Sinn Féin did not respond to the criticism directly, but a Sinn Féin spokesperson did say the body is “no different to the governing body of any other political party, trade union or sporting organisation”.
However Aontú party leader Peadar Tóibín, who had been a front-bench Sinn Féin TD before he left the party in a dispute over his views on abortion, backed the accusations of a controlling party leadership. He said key policy decisions are made by a “very tight circle” of six or seven people and are then “handed down” to TDs.
“Sometimes you’d be in meetings and you’d feel like everyone was talking from textbooks and those who spoke outside of the textbook were frowned upon,” he said.
Mr Tóibín said he was told who to vote for in an election to an Officer Board position at the 2018 Ard Fheis. He said paid organisers in SF have too much power over the organisation and warned that they regularly seek to influence the outcome of internal elections.
Meanwhile, Richard Boyd Barrett has appealed to parties that take a left-wing stance to put up a “united front”. His comments come with a week remaining in the general election campaign, and are a rebuff to the two main parties, whose dominance of Irish politics he believes is coming to an end.
Deputy Boyd Barrett told Newstalk radio’s Pat Kenny Show that he wanted a “grand coalition” of the left to ensure Fine Gael or Fianna Fáil are not returned to power.
He said: “I think we have a historic opportunity to move beyond them for the first time in Irish political history. I think that’s an exciting prospect.
“They have had their 100 years running the State... in recent years they’ve left us with a mess in the most basic things: housing, health, the cost of living, the climate and many other things.
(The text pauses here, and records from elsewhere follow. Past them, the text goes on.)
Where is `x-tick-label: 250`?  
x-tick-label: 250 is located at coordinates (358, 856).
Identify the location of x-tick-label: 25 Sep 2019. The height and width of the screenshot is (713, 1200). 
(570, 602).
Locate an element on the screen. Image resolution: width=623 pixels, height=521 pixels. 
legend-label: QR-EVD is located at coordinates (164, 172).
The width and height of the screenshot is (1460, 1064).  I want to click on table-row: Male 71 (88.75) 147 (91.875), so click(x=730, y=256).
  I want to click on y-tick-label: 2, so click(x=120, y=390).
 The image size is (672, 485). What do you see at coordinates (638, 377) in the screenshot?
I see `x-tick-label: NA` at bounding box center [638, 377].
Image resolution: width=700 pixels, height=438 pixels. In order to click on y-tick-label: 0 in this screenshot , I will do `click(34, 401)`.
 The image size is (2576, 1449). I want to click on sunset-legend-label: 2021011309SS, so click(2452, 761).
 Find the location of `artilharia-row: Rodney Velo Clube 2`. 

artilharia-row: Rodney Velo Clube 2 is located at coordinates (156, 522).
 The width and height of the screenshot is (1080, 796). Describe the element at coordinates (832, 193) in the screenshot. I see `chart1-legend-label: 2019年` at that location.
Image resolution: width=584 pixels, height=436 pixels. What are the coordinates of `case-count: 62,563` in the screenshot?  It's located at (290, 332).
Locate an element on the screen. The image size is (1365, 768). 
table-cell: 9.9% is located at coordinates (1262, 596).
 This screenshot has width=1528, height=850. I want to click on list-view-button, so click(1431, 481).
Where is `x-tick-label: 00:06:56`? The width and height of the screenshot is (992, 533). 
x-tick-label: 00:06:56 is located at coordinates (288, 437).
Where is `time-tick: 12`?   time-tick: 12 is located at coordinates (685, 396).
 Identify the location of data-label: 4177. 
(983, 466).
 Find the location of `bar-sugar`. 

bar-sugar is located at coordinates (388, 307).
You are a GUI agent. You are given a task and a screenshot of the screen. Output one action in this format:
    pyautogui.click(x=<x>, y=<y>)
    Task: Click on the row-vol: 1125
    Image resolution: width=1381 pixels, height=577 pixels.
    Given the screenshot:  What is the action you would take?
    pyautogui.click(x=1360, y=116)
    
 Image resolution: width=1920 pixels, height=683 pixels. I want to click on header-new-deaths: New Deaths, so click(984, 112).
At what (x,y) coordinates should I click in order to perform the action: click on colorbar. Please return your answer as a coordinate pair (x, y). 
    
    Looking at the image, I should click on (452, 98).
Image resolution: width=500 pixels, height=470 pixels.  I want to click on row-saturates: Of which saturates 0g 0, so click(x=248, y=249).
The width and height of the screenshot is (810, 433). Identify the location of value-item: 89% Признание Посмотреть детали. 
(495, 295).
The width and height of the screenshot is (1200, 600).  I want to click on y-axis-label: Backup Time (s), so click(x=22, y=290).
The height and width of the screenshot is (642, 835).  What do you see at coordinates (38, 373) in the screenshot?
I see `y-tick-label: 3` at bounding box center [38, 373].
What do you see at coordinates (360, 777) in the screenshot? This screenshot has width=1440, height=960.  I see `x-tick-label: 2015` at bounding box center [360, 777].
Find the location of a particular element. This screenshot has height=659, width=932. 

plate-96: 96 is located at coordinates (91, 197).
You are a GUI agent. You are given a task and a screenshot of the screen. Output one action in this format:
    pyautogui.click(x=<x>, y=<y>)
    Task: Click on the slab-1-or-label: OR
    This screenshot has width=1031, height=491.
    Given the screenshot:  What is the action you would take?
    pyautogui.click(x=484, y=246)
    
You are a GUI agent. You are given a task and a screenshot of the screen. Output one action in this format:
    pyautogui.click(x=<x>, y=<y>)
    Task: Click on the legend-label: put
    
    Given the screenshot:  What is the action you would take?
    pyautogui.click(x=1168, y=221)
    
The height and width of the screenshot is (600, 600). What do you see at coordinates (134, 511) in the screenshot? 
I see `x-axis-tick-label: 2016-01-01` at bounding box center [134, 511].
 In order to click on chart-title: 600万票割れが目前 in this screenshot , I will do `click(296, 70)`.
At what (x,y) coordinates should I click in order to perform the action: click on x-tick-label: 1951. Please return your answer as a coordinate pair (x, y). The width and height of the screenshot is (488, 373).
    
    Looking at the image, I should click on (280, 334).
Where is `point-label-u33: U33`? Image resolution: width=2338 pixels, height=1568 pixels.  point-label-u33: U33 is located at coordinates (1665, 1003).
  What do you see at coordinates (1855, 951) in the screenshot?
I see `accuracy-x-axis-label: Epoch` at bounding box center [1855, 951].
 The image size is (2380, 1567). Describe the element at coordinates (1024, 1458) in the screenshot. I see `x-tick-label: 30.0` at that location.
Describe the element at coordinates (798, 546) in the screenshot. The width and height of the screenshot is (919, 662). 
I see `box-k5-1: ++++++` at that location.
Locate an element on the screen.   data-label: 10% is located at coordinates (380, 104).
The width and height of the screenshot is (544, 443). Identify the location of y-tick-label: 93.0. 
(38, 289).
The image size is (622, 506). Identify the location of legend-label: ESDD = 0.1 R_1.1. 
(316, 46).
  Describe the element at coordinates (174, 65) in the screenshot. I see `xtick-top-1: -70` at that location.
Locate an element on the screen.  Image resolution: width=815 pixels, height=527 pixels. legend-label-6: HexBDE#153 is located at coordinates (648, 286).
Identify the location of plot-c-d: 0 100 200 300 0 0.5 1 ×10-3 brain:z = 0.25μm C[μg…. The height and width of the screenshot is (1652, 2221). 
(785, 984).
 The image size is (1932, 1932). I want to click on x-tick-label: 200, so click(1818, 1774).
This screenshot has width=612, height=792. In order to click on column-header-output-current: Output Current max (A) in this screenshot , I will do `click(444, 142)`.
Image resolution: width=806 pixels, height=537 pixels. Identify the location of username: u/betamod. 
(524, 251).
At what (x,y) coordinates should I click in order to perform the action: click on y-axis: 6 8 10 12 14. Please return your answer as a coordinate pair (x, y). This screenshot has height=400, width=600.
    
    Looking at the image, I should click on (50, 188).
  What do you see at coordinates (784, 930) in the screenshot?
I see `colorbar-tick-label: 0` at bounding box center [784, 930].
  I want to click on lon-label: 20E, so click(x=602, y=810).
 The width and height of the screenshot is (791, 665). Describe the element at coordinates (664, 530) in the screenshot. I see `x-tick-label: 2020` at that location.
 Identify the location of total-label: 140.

“The polls are showing - and I think the trend is showing - that more than 50% of people are looking for something different. I think we should grab that opportunity with both hands, and move Ireland in a more progressive direction.
Appealing for unity on the left, he added: “When we do come together - as we have done on a number of campaigns... we have been very, very effective.
“I would appeal to all of the left - including some of the radical left - to build a united front that offers people a genuine alternative to Fianna Fáil and Fine Gael, who I think most people can’t tell the difference between the two of them.”
Sinn Féin has not responded to the appeal, but has said it will consider all options with a view to being in government following the election.